Overall, the therapy was well tolerated, and 34 patients (94.4%) achieved a complete response (i.e., the disappearance of all cancerous lesions). After 2 years, 91.7% of the women were alive, and 80.6% percent experienced no progression of their disease. After 3 years, 80% of the women were alive, and 73.8% experienced no disease progression.
“While cervical cancer is a neglected disease, and very few clinical trials have been reported in the last 10 years, some groups, including ours, have reported that its biology might be prone to targeted therapy,” said Nogueira-Rodrigues. “To the best of our knowledge, this is the first study to present that a targeted agent has promising activity in the management of locally advanced cervical disease.”
She also remarked that targeted therapy may be added to the standard treatment for locally advanced cervical cancer if randomized trials confirm the new study’s results.
Epidermal growth factor receptors (EGFRs) are expressed on the cell surface of both normal and cancer cells. In some tumor cells, signaling through this receptor plays a role in tumor cell survival and proliferation irrespective of the EGFR gene mutation status. Erlotinib reversibly inhibits the kinase activity of EGFRs, preventing autophosphorylation of tyrosine residue associated with the receptor and thereby inhibiting further downstream signaling.
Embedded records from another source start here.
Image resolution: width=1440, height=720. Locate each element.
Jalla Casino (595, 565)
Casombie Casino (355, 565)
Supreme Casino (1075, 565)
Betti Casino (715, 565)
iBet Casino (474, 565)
In the U.S., Tarceva (erlotinib) is approved for first-fine therapy, maintenance therapy, and second- or third-line therapy of advanced non–small-cell lung cancer (NSCLC):
- Tarceva is prescribed as first-line treatment for patients with metastatic NSCLC that has certain types of EGFR mutations.
- Tarceva is prescribed as maintenance treatment for patients with advanced-stage NSCLC whose cancer has not spread or grown after initial treatment with certain types of chemotherapy.
- Tarceva is prescribed as second- or third-line treatment for patients with advanced-stage NSCLC whose cancer has spread or grown after receiving at least one chemotherapy regimen.
Tarceva, in combination with gemcitabine, is also prescribed for patients with advanced-stage pancreatic cancer whose cancer has spread, grown, or cannot be surgically removed and who have not received previous chemotherapy.